#### [TASK GOAL]
Exactly the lines below from the line with "Impressum (117, 86)" through the line with "[My Account]" must make up the answer, both ends included and pictures left out.

#### [PROVIDED MATERIAL]

_____

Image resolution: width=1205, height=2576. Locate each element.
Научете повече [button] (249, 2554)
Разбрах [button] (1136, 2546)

_____

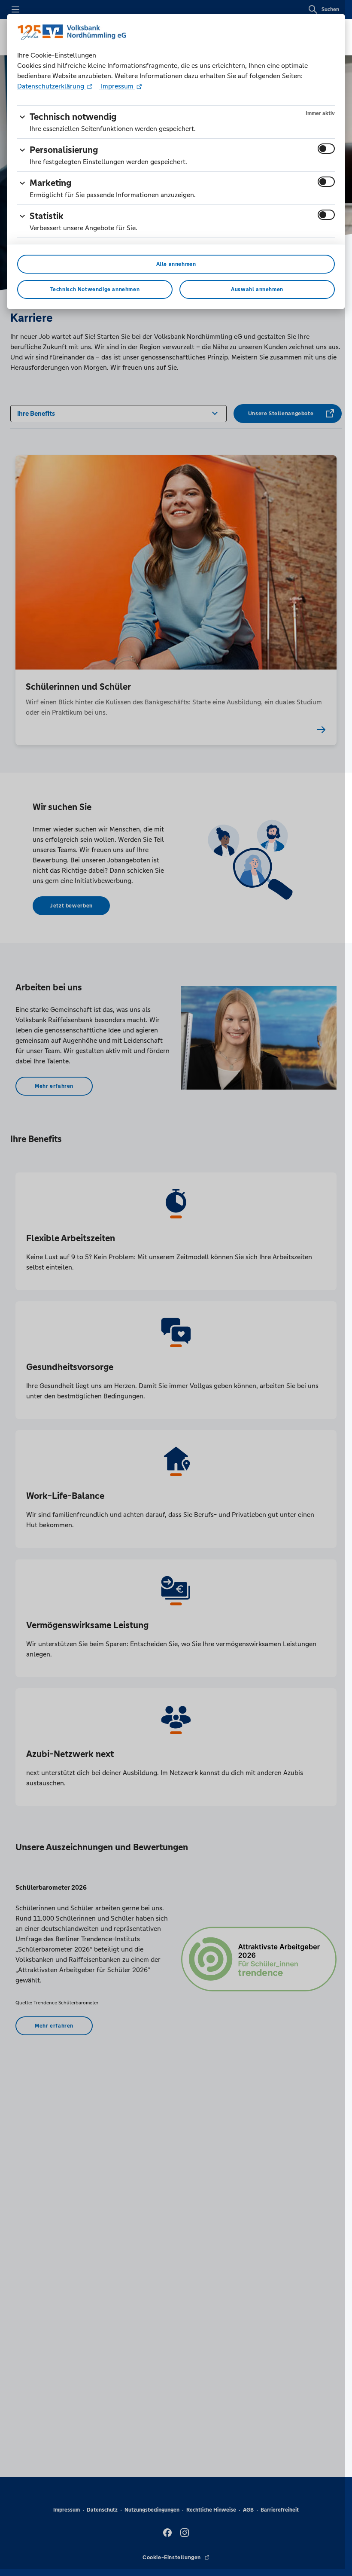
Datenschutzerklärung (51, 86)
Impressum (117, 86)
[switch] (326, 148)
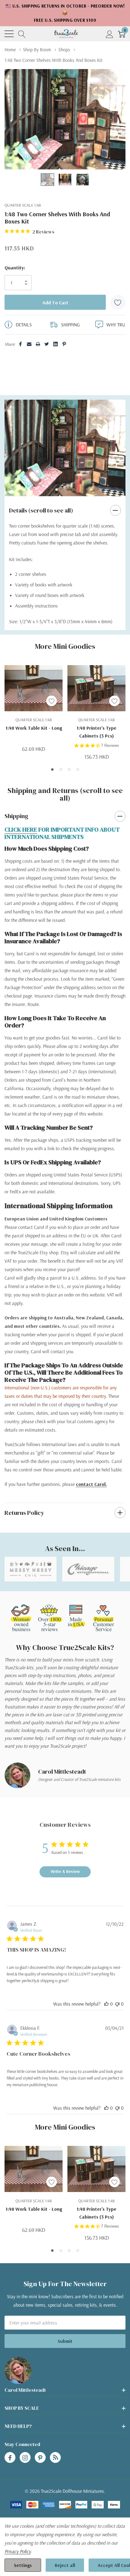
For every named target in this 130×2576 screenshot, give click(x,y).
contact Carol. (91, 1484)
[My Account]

_____

#### [TASK ANSWER]
Impressum (117, 86)
[switch] (326, 148)
For every named target in this 130×2576 screenshot, give click(x,y).
contact Carol. (91, 1484)
[My Account]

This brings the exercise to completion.